Schrems ist der Datenkraken-Schreck
Nun bekommt es die werbetreibende Industrie im Netz mit einem Gegner zu tun, der in zwei spektakulären Fällen bereits Facebook in die Knie gezwungen hat. Max Schrems setzte zum einen im Oktober 2015 vor dem Europäischen Gerichtshof (EuGH) durch, dass die von Facebook genutzte transatlantische Datenschutzvereinbarung «Safe Harbor» gekippt wurde. Im vergangenen Juni brachte er vor dem EuGH schliesslich auch die Nachfolgeregelung «Privacy Shield» zu Fall.
Schrems hat jetzt ein neues Ziel vor Augen: eine «ganze Industrie von Beratern und Designern, die verrückte Klick-Labyrinthe entwickelt, um vollkommen unrealistische Zustimmungsraten zu generieren». Menschen mit Tricks zum Zustimmen zu verführen, sei ein klarer Verstoss gegen die Prinzipien der europäischen Datenschutz-Grundverordnung DSGVO, erklärte der Vorsitzende des Noyb-Vereins.
Nach dem Gesetz müssten die Anbieter ihre Systeme fair gestalten und den Nutzern eine echte Wahlmöglichkeit bieten. «Unternehmen geben offen zu, dass nur drei Prozent aller Nutzer tatsächlich Cookies akzeptieren wollen, aber mit Tricks mehr als 90 Prozent zur Zustimmung verleitet werden können.»

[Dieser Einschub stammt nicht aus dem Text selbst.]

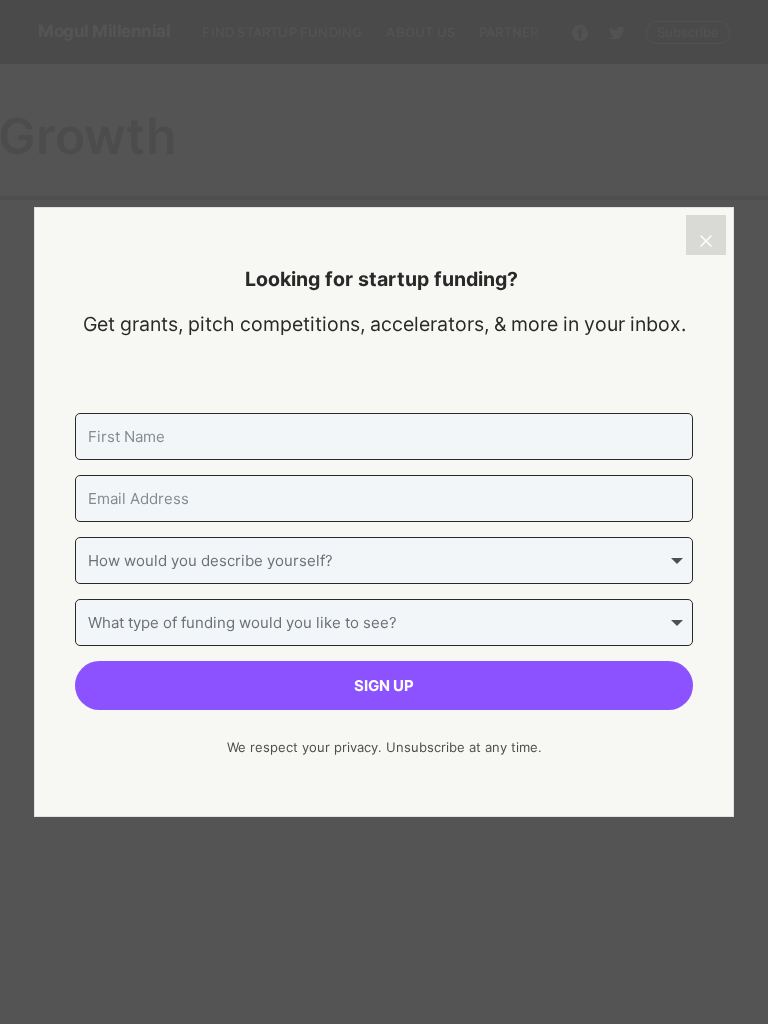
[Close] (706, 235)
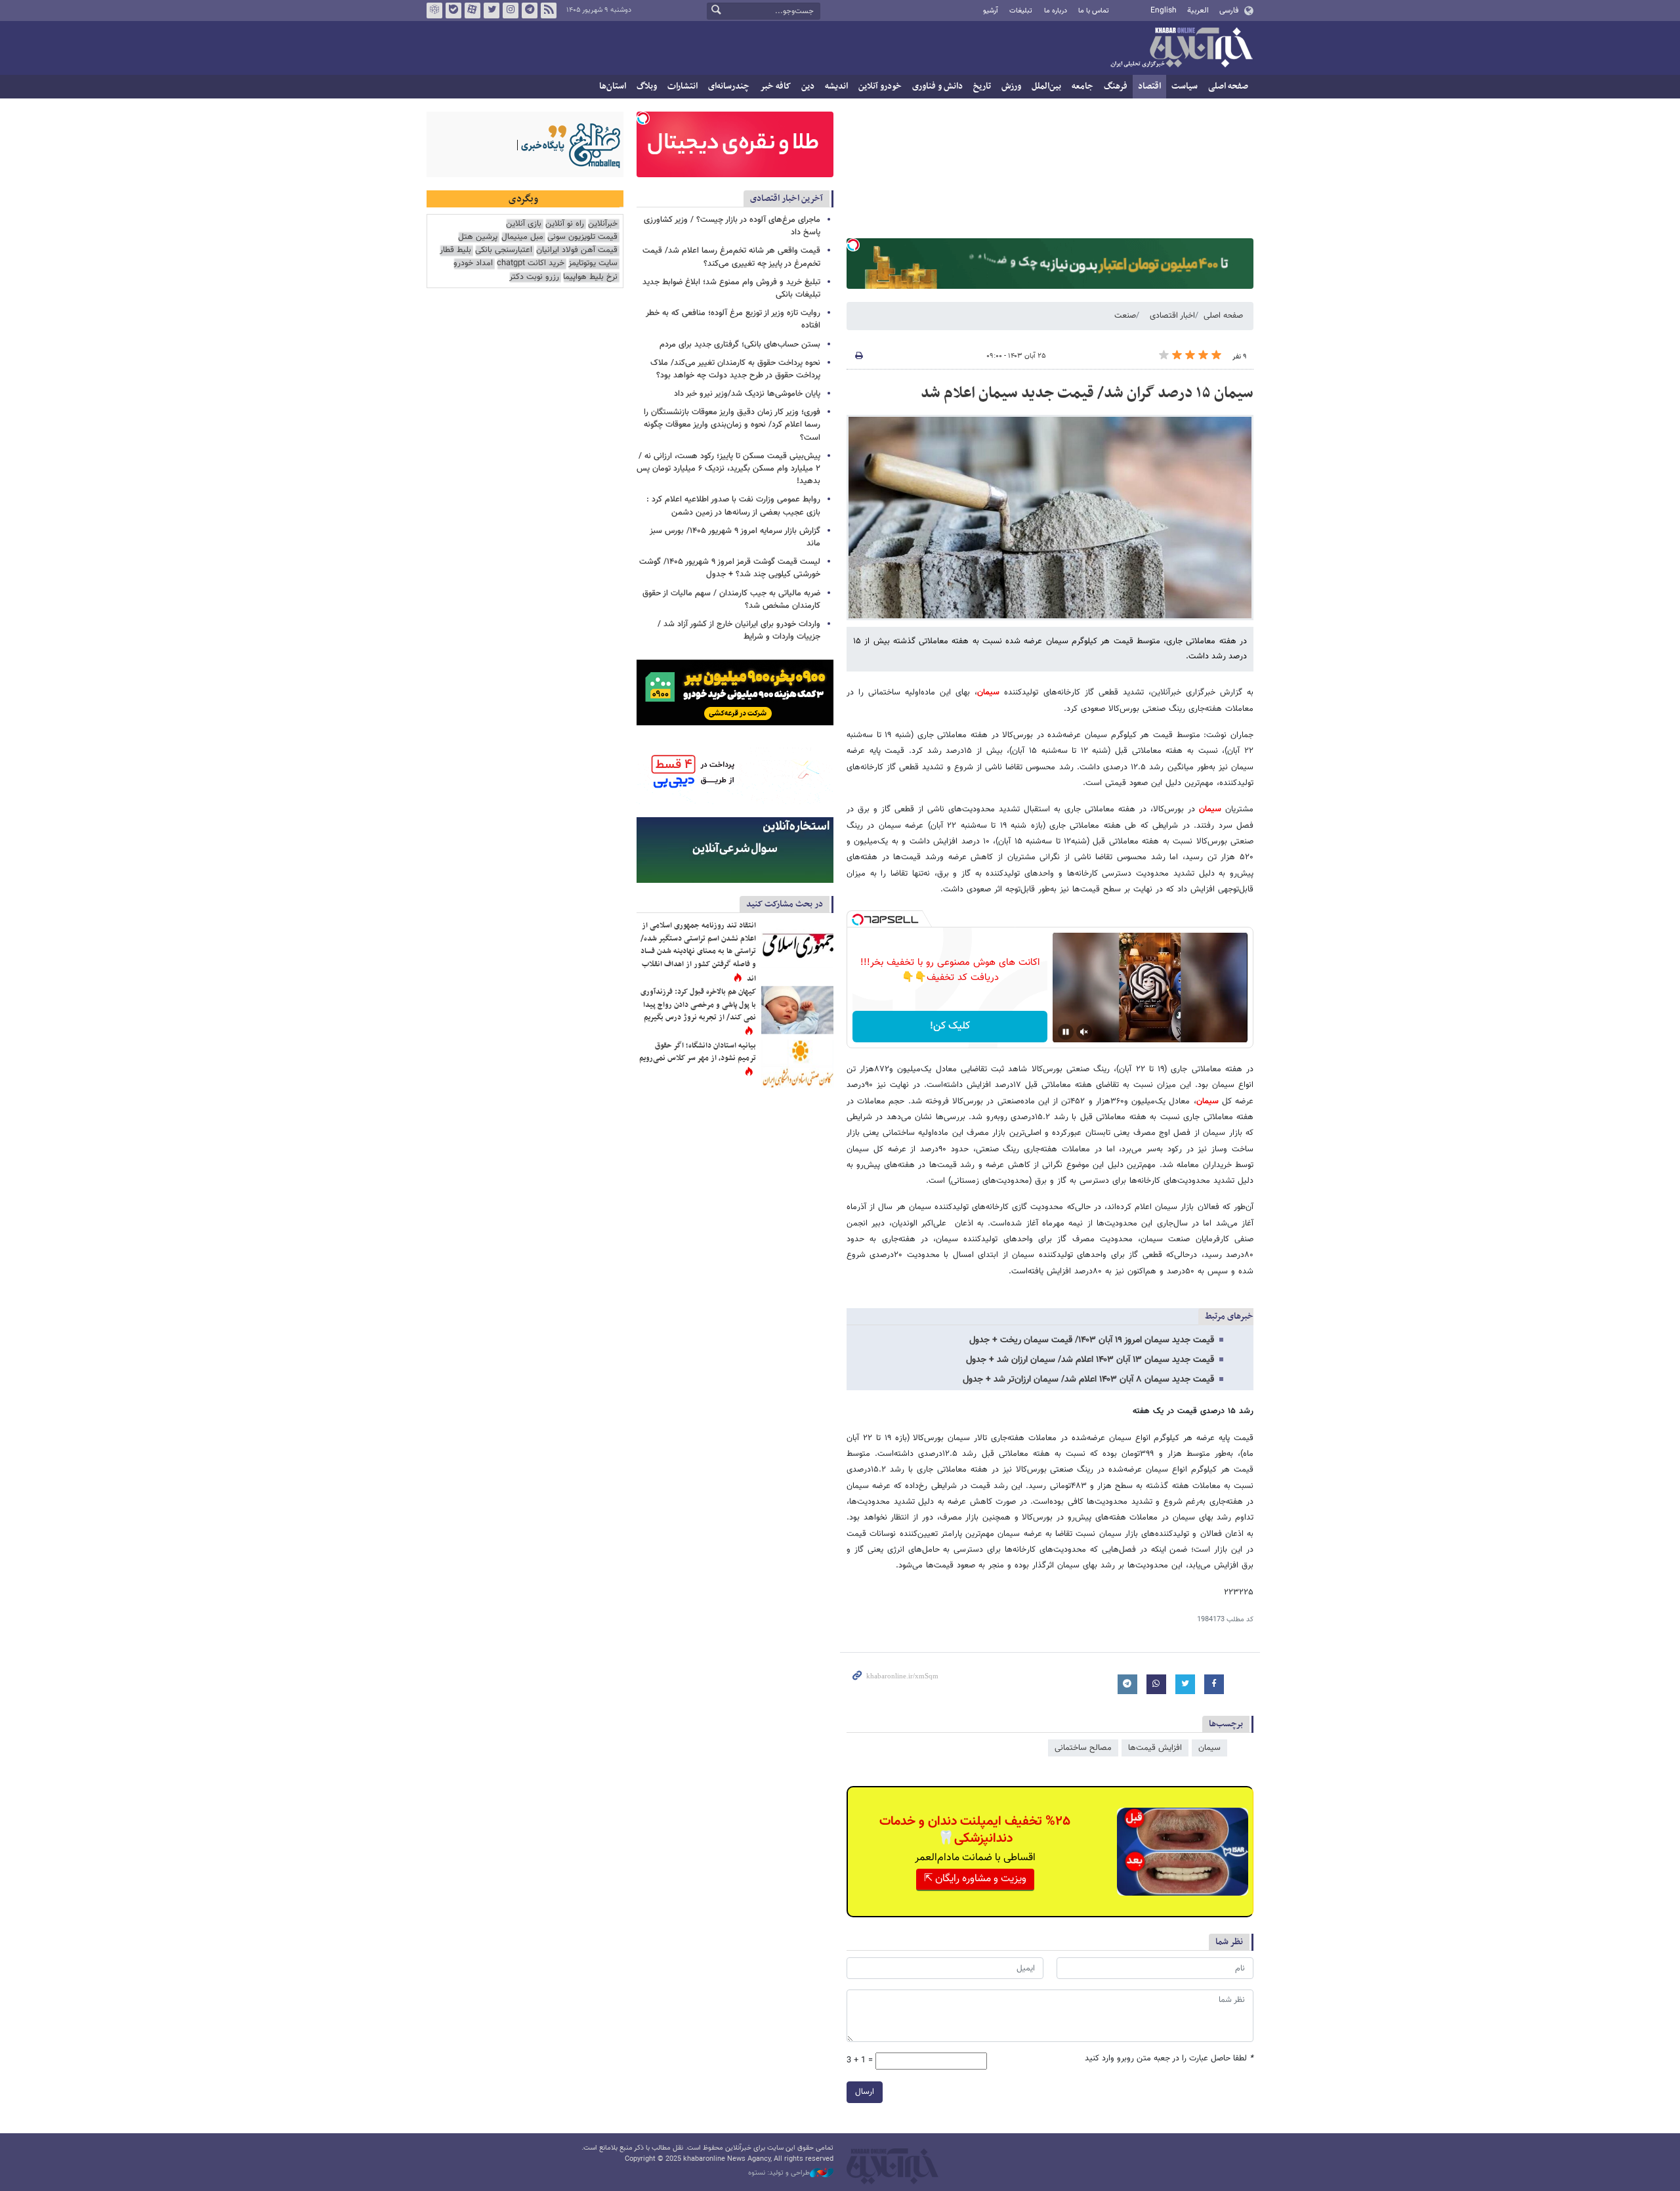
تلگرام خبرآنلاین (529, 10)
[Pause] (1066, 1032)
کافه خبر (775, 86)
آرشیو (990, 10)
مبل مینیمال (522, 237)
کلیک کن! (950, 1026)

Viele Anwenderinnen und Anwender machen nach Einschätzung von Schrems die DSGVO für «diese ärgerliche Praxis» verantwortlich. «Tatsächlich verwenden jedoch viele Unternehmen Designs, die gegen das Gesetz verstossen.» Die DSGVO verlange nämlich ein einfaches «Ja» oder «Nein» – und wolle damit irreführende Banner eigentlich verhindern.
Unternehmen soll Datenschutz absichtlich schwer machen
Die Entscheidung, wie die DSGVO genau umgesetzt und kommuniziert wird, liege bei den Unternehmen. Einige von ihnen versuchten nun offensichtlich alles, um Datenschutz für die Nutzer möglichst schwer zu machen, betonte Schrems. «Nach dem Gesetz haben sie aber die Pflicht, eine einfache Wahlmöglichkeit zu bieten. Fast alle Situationen, in denen Nutzer mit Datenschutz konfrontiert werden, werden von Unternehmen gestaltet. Diese machen Datenschutz-Einstellungen oft bewusst zu einem Alptraum, geben aber gleichzeitig der DSGVO die Schuld dafür.» Im Fall von Cookie-Hinweisen würden Buttons, Aufbau und Beschriftung gezielt so gewählt, dass die Besucher am ehesten eine datenschutzunfreundliche Auswahl treffen – und damit gegen ihre eigenen Interessen agieren.
Noyb hat eine Software entwickelt, die verschiedene Arten von rechtswidrigen Cookie-Bannern erkennen und automatisch Beschwerden generieren kann. Nach dem Start mit rund 560 grossen Websites will der Verein bis zu 10'000 der meistbesuchten Seiten in Europa unter die Lupe nehmen.
Alles Pro-Bono
Bevor die formalen Beschwerden bei den zuständigen Datenschutzbehörden eingebracht werden, räumt der Verein den betroffenen Unternehmen jeweils einen Monat lang Zeit ein, um die Cookie-Banner an die rechtlichen Anforderungen anzupassen. Wenn ein Unternehmen seine Einstellungen nicht innerhalb eines Monats ändere, werde Noyb die Beschwerde bei der zuständigen Behörde einreichen, die ein Bussgeld von bis zu 20 Millionen Euro verhängen könne.
Im Gegensatz zu manchen Abmahnvereinen will Noyb aus der Beschwerdewelle aber selbst kein Geld machen: «Wir machen das auf einer Pro-Bono-Basis ohne Gewinnerzielungsabsicht.» Das Projekt werde aus dem allgemeinen Etat von Noyb finanziert, der zu einem grossen Teil auf rund 4000 Mitglieder aus ganz Europa angewiesen sei.